La alucinación no es un bug que se corregirá en la próxima versión — es una consecuencia estructural de cómo funcionan los modelos de lenguaje. Un modelo genera texto prediciendo el token más probable siguiente dado todo lo que vino antes. No tiene una base de datos interna de hechos, ninguna forma de verificar afirmaciones contra la realidad y ningún concepto de verdad versus falsedad. Cuando produce una declaración que suena plausible pero es falsa, está haciendo exactamente lo que fue entrenado para hacer: generar texto fluido y contextualmente apropiado. El problema es que “contextualmente apropiado” y “factualmente correcto” no son lo mismo, y el modelo no tiene un mecanismo para distinguir entre ambos.
Las alucinaciones más peligrosas son las sutiles. Un modelo que inventa una persona completamente ficticia es fácil de atrapar. Un modelo que atribuye una cita real a la persona equivocada, cita un paper real con el año equivocado o genera un endpoint de API que parece plausible pero no existe — esos son más difíciles. Los desarrolladores lo han aprendido por las malas. Hay casos conocidos de abogados que presentaron escritos legales generados por IA con citas de casos fabricadas que se veían perfectamente formateadas pero referenciaban casos que nunca existieron. Las alucinaciones de código son igual de comunes: un modelo puede sugerir importar una función de librería que fue renombrada tres versiones atrás, o referenciar una firma de método que casi-pero-no-del-todo coincide con la real.
Varios factores hacen que la alucinación sea más o menos probable. Configuraciones de temperature más altas aumentan la aleatoriedad, lo que puede incrementar las tasas de alucinación en preguntas factuales. Preguntar sobre temas oscuros que aparecieron infrecuentemente en los datos de entrenamiento produce más alucinaciones que preguntar sobre temas bien cubiertos. Las salidas más largas y complejas tienen más oportunidades de que las cosas salgan mal. Y los modelos son particularmente propensos a alucinar cuando están bajo presión de producir una respuesta — si haces una pregunta y el modelo no sabe, su entrenamiento lo sesga hacia generar una respuesta que suene confiada en lugar de decir “no estoy seguro”. Por eso darle explícitamente permiso al modelo para decir “no sé” reduce mediblemente las tasas de alucinación.
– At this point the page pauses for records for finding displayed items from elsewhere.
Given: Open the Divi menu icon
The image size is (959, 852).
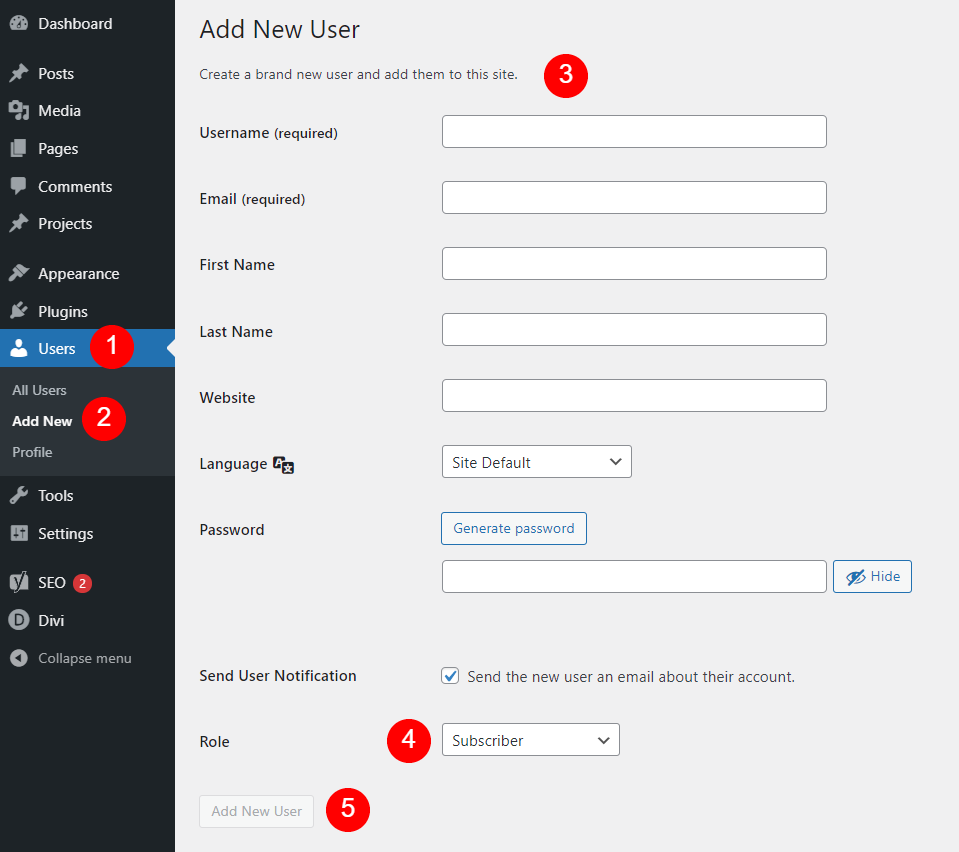Looking at the screenshot, I should (20, 620).
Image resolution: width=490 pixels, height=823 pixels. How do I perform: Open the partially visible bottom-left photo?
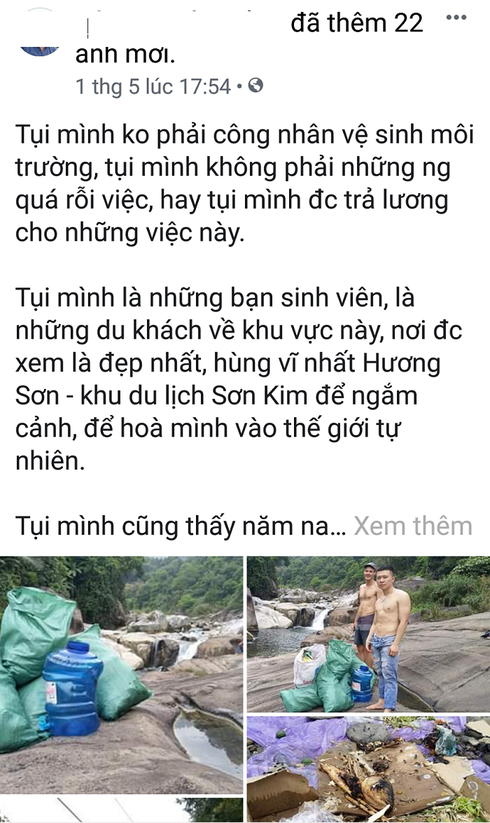pos(121,810)
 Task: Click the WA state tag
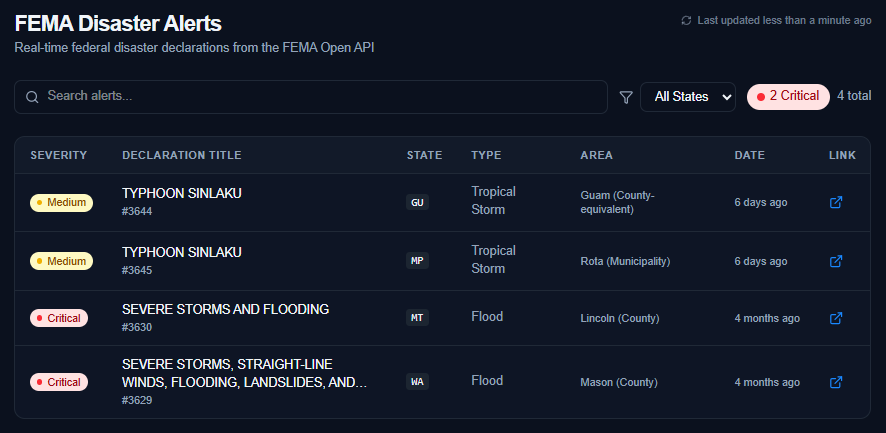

La industria ha desarrollado una estrategia de defensa en capas. El grounding y RAG proporcionan fuentes externas que el modelo puede referenciar en lugar de depender de la memoria paramétrica. Configuraciones de temperature más bajas reducen la aleatoriedad para tareas factuales. Los system prompts pueden instruir al modelo a citar fuentes y marcar incertidumbre. Las verificaciones post-generación — pasar la salida por un segundo modelo o un pipeline de verificación de hechos — atrapan algunos errores antes de que lleguen a los usuarios. Anthropic, OpenAI y Google han invertido fuertemente en entrenar modelos para que estén mejor calibrados sobre su propia incertidumbre, de modo que sea más probable que maticen o declinen en lugar de confabular. Pero ninguna de estas defensas es perfecta, y tratar cualquier respuesta de IA como verdad absoluta sin verificación sigue siendo riesgoso para cualquier cosa que tenga consecuencias.
Una confusión que vale la pena abordar: las tasas de alucinación han mejorado dramáticamente entre generaciones de modelos, y algunas personas extrapolan esto para concluir que el problema se “resolverá” pronto. Probablemente no será así, al menos no completamente, porque la arquitectura misma no tiene un mecanismo de verificación de verdad. Lo que está mejorando es la calibración — los modelos modernos alucinan menos frecuentemente y son mejores expresando incertidumbre. Pero “menos frecuentemente” no es “nunca”, y en dominios de alto riesgo como medicina, derecho o finanzas, incluso un 1% de tasa de alucinación en afirmaciones factuales es inaceptable sin verificación humana. La conclusión práctica es diseñar tus sistemas asumiendo que el modelo se equivocará ocasionalmente, y construir verificación en tu flujo de trabajo en lugar de esperar que la próxima actualización del modelo la haga innecesaria.